-- RECORDS SHOWN --
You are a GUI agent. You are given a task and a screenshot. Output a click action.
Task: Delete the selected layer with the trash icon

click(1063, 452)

==

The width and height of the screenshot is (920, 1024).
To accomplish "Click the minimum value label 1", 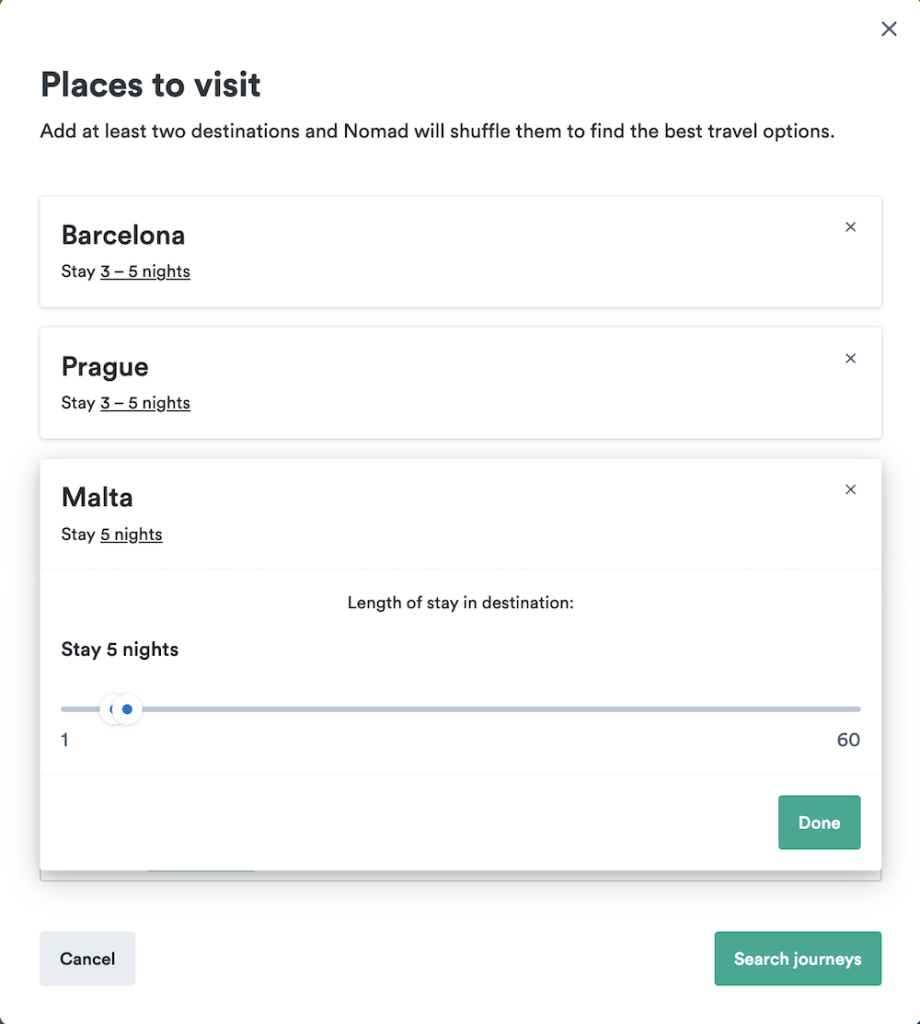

-- TASK PROMPT --
Each line in the listing above that contains "screenshot" should be copied.

-- RESPONSE AREA --
You are a GUI agent. You are given a task and a screenshot. Output a click action.
The width and height of the screenshot is (920, 1024).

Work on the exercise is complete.